As ofertas iniciai de moedas (ICO) são uma forma já tradicional de empresas e organizações levantarem dinheiro e colocarem as suas criptomoedas no mercado. As ICOs, porém, seguem o mesmo padrão não regulamentado do mercado de moedas virtuais e, portanto, estão sujeitas a falcatruas.

Segundo um novo estudo divulgado no último dia 11 pelo Statis Group, uma consultoria de ICOs, nada menos do que 78% de todas as ofertas iniciais de moedas realizadas em 2017 foram identificadas como golpe.

Segundo a definição da própria consultoria, ICOs fraudulentas consistem em “qualquer projeto que expressou disponibilidade de investimento via ICO (via website, ANN thread ou mídias sociais fornecendo um endereço de contribuição) e não teve intenção de completar as obrigações de desenvolvimento com investidores e/ou foi considerado um golpe pela comunidade [de criptomoedas]”.

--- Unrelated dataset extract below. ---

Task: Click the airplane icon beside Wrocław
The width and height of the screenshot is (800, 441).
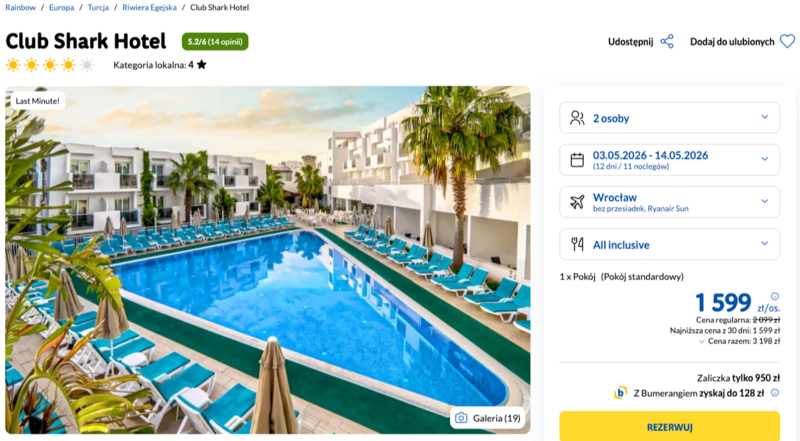Action: point(577,202)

Ainda de acordo com o estudo, 4% das ICOs falharam (levantaram fundos, mas o projeto foi abandonado e os investidores foram reembolsados), enquanto outras 3% “desapareceram” no caminho (levantaram fundos, completaram o processo, mas não foram listadas em exchanges ou receberam contribuições durante três meses no GitHub).

Nem tudo é falha

Apenas 8% das ICOs de 2017 foram totalmente bem-sucedidas, ou seja, levantaram fundos, comercializaram as moedas em uma exchange e cumpriram os pré-requisitos avaliados pela Statis (distribuição em um livro razão público ou plataforma; divulgação do cronograma do projeto; e atividade no GitHub no período de três meses).

Além delas, há ainda algumas que foram bem-sucedidas apesar de não preencherem todos os pontos avaliados como necessários pelo Statis: 3% das ICOs levaram criptomoedas ao mercado, mas falharam em cumprir um dos três pré-requisitos, e outras 4% cumpriram apenas um ou nenhum dos pré-requisitos.

O cenário pode parecer tenebroso, portanto, vale sempre o alerta de que boas avaliações na hora de investir em criptomoedas são essenciais para evitar grandes dores de cabeça e perdas consideráveis de dinheiro.